A few weeks ago, I had a commercial voice-over audition, a rare event, as I mostly do animation. This audition was for a national clothing chain which may or may not have mannequins as their spokespeople. I was reading for an Asian grandfather mannequin, and the audition consisted of one word: "Cable-knits!" (hee hee, that cracks me up right there.) At the recording studio, they informed me that there was to be no accent. I guess the mannequin was born and raised in America. I don't question why an Asian guy has to read for an Asian mannequin that has no accent, because, really, why bite the (synthetic) hand that feeds you? So I go into the booth and give them about 12 different "Cable-knits!" ranging from the mildly surprised to the near-orgasmic. Some "Cable-knits!" gets a little chuckle sprinkled over the word, some get a warm frown-smile baked right in. Try saying "Cable-knits" 12 times. I'll wait.
Do you really know what you're saying anymore?
Ah, it was a good day at the office.
This week I get several calls from my agent, checking my availability and semi-putting me on hold for the spot. Excellent! My familiarity with sweater styles has paid off! Yes! Then, yesterday I got another call. The agent tells me, "The client just wants to make sure that it'll be okay to have no accent. They didn't hear any, but they just want to make sure."
Now, this is transportive in so many levels. Okay, so they didn't hear any accent in the audition, but... they want to be sure I don't have one? One that they didn't hear? Hmmm... Perhaps they're afraid it will suddenly spring out at them, a form of dialect Tourettes. Coiled inside every Asian-American is an inner Mr. Miyagi, just waiting to bust out...

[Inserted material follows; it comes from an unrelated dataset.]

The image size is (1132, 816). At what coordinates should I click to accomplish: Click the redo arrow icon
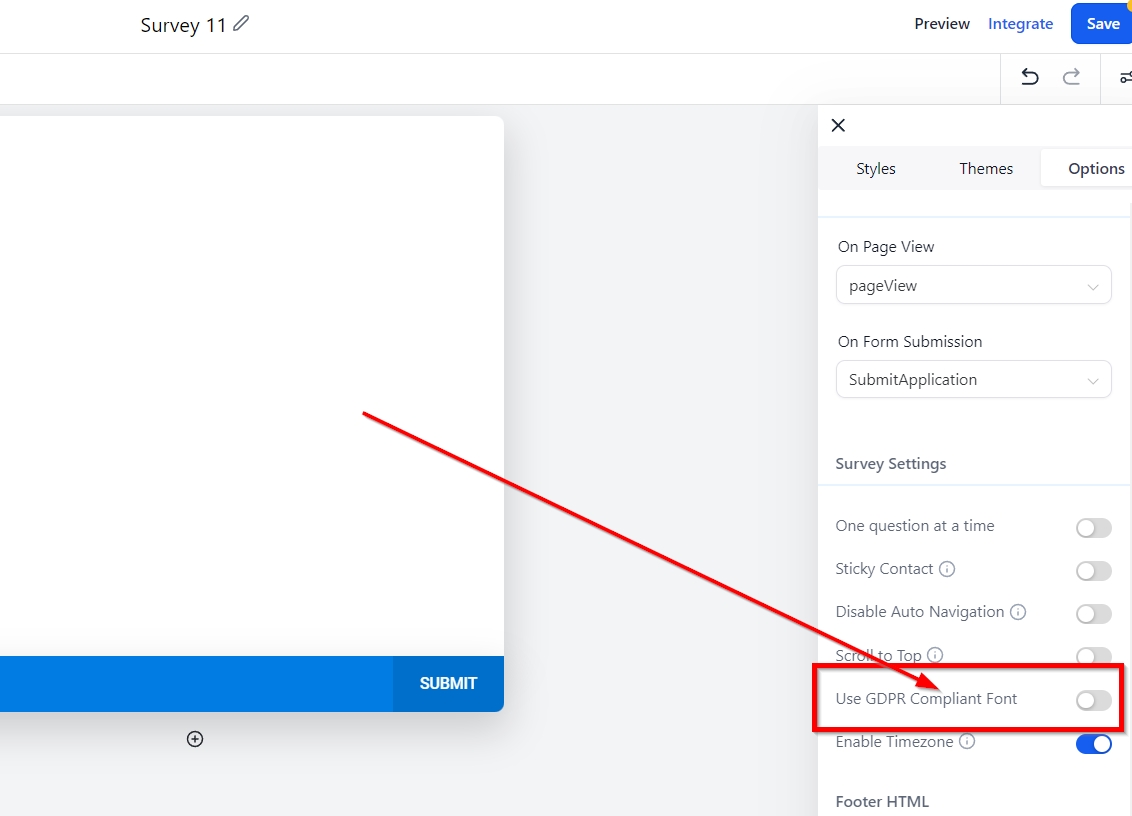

And then, there's my agent (a friendly fellow) who is impelled (compelled?) to call just to make sure that I'm comfortable not speaking in an accent that I don't have. I love Los Angeles. I tell him that, while a little New Jersey sometimes slips out from time to time, I think I'll be okay speaking dialect-free.

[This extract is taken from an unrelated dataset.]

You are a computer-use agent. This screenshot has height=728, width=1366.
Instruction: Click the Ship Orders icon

Unfortunately, this giddy ride ends here. Later that afternoon, I get released for the spot. Apparently, they decided to go with another guy with less of an accent than the one I don't have. Or maybe the Asian mannequin didn't test well, and they couldn't use me to voice a mannequin who wasn't Asian. Who would believe that mannequin! It would be absurd!
Ah well. I guess my North American Mannequin dialect needs a little work. I'm off to the mall, then, where I can learn to speak as the locals do...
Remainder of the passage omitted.